EXERCISE → Copy every line of the rows below that contains the word "This". Case counts.

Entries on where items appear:
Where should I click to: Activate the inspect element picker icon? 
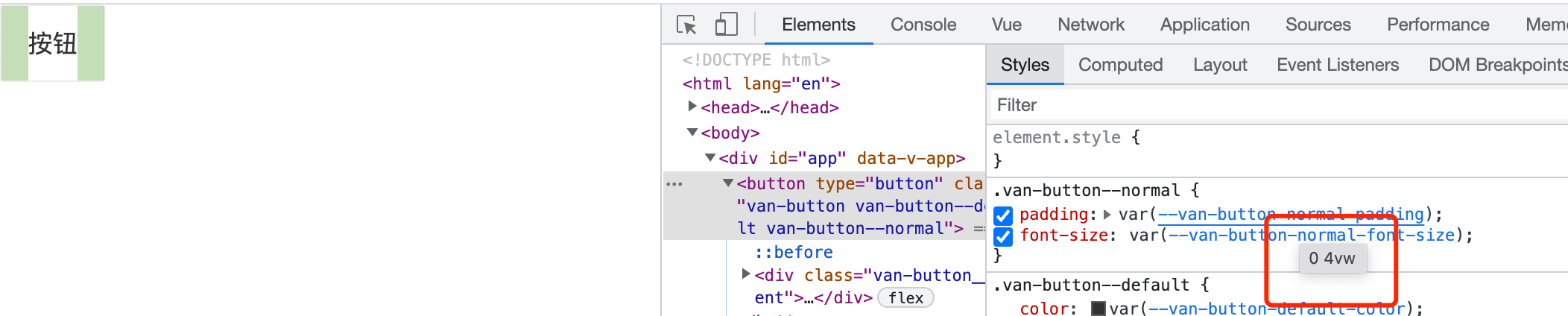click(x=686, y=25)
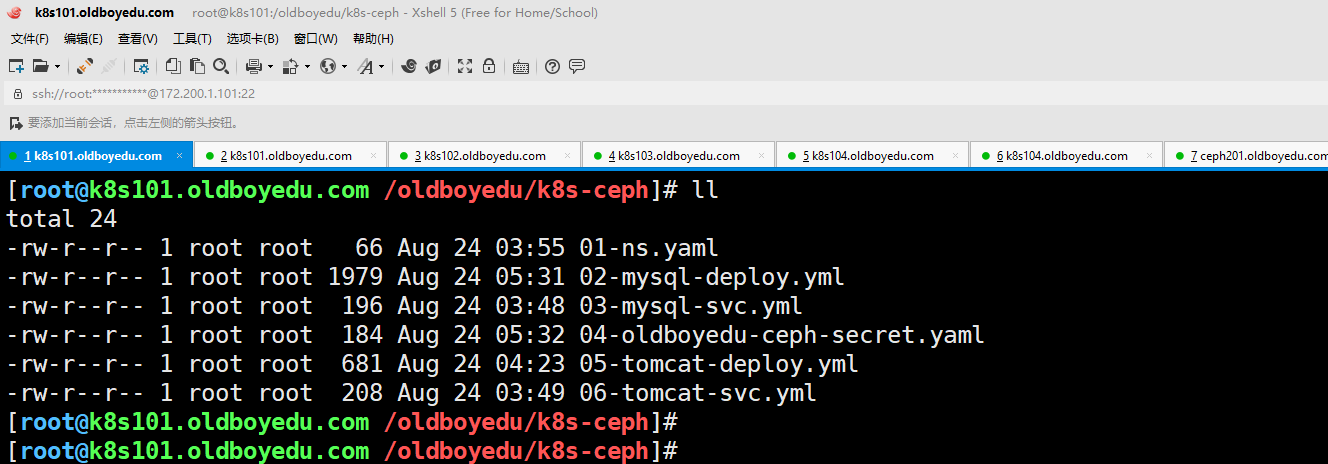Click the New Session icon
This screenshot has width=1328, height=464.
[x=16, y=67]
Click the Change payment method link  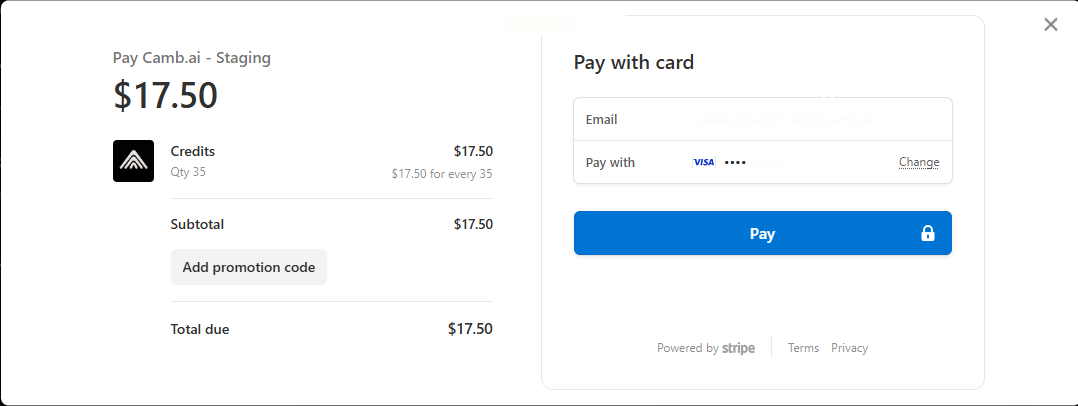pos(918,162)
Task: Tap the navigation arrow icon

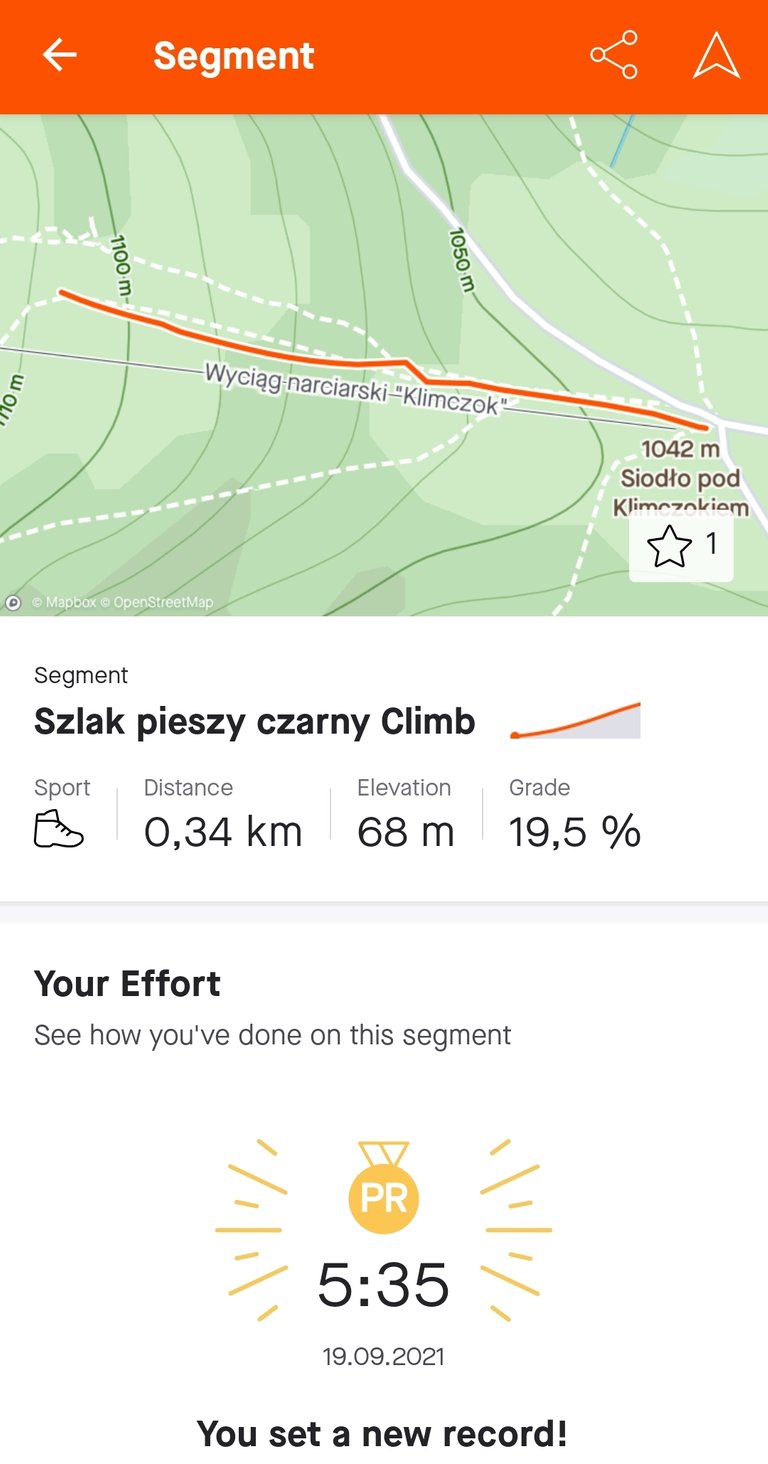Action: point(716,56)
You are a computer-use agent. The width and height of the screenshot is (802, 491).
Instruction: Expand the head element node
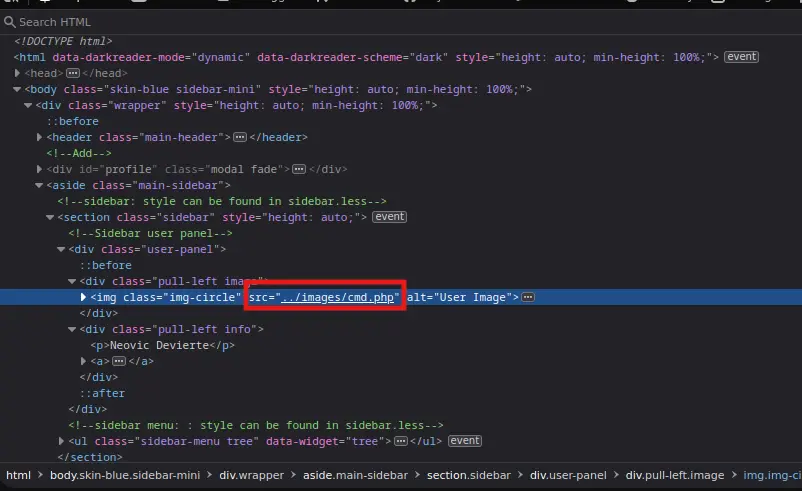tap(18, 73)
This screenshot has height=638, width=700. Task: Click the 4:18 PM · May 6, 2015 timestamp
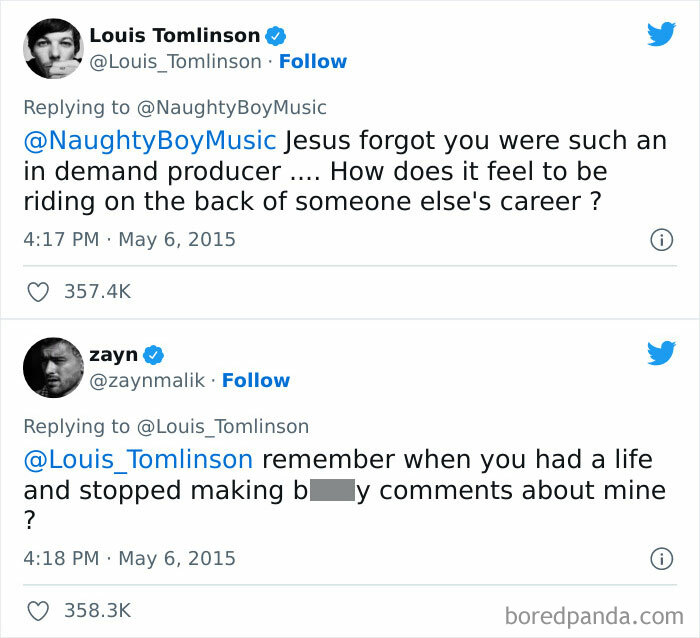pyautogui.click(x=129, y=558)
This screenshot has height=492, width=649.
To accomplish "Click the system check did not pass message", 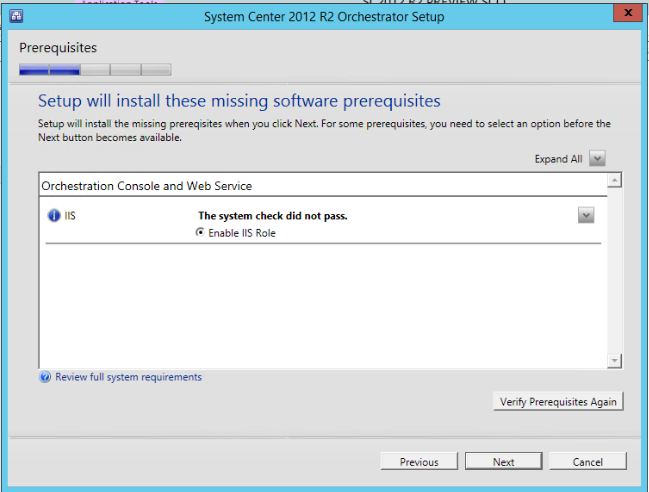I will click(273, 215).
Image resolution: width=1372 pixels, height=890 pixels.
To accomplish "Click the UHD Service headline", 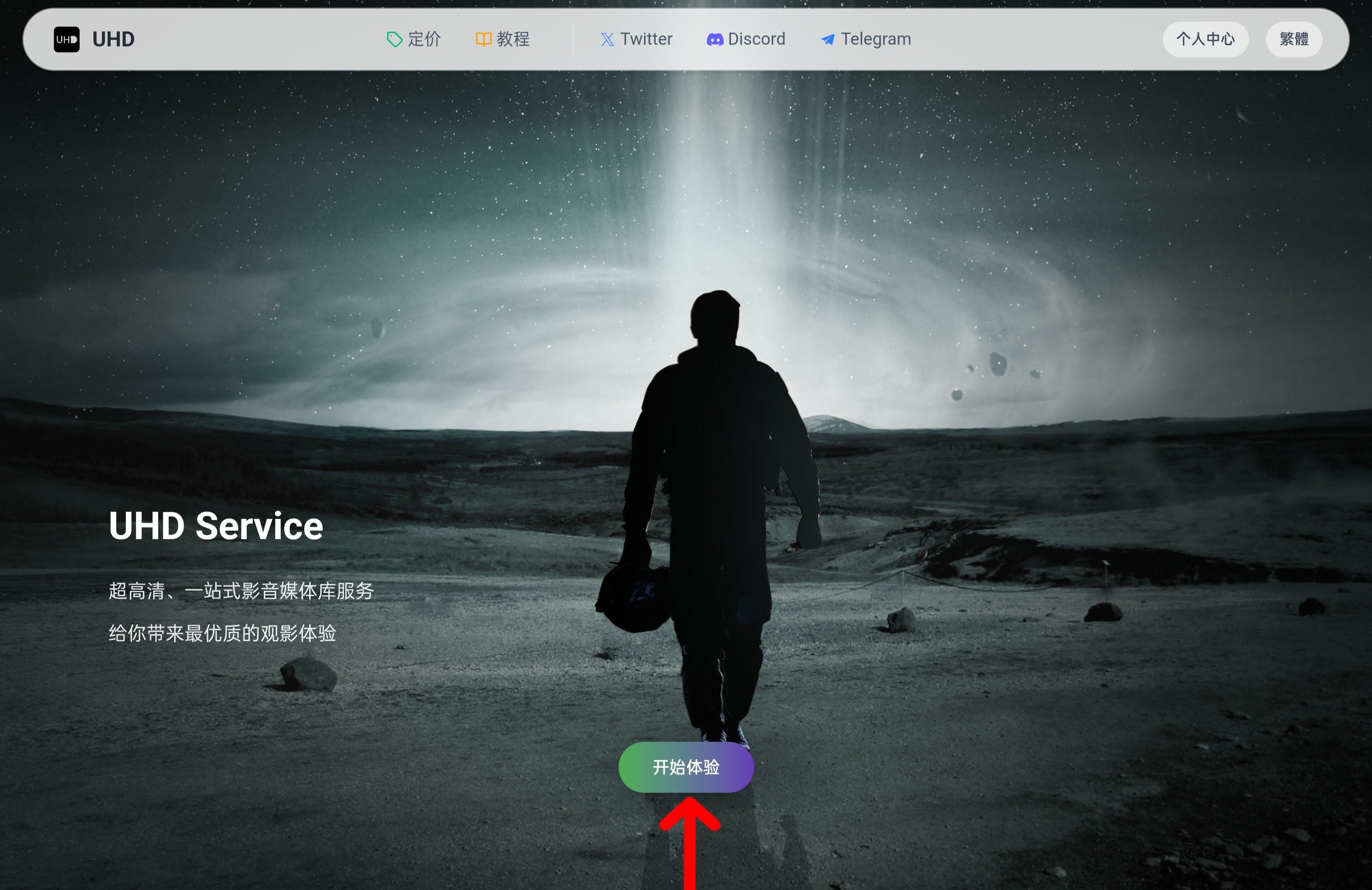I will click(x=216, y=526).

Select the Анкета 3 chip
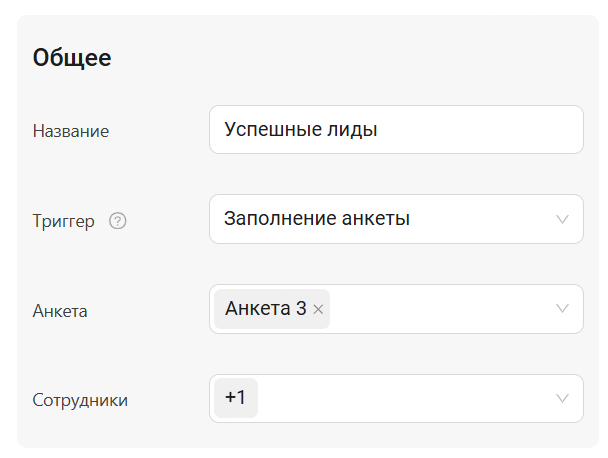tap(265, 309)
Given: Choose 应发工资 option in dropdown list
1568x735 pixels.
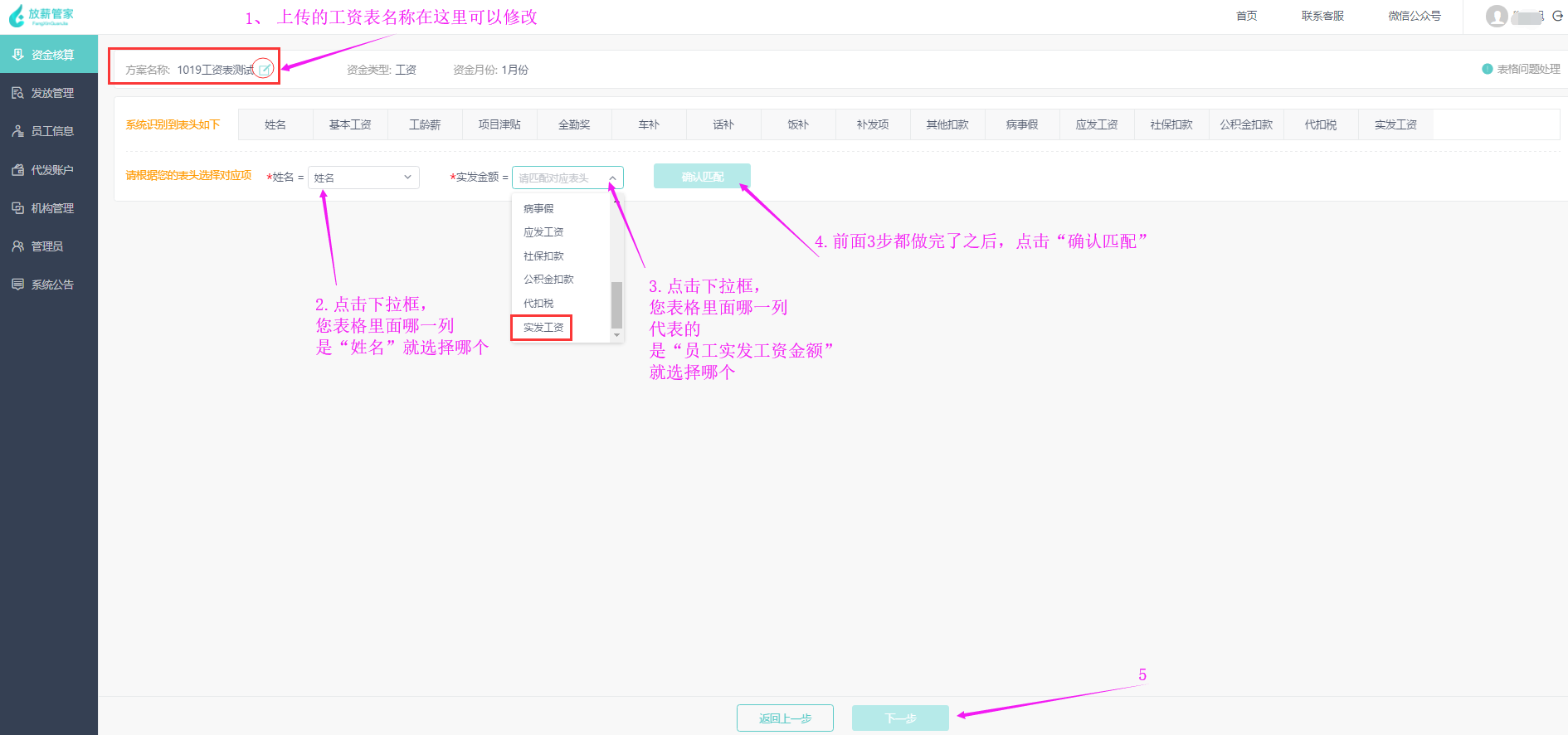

EXERCISE RESULT →
This screenshot has width=1328, height=464.
This screenshot has height=638, width=700. Task: Click the 4:18 PM · May 6, 2015 timestamp
This screenshot has height=492, width=649.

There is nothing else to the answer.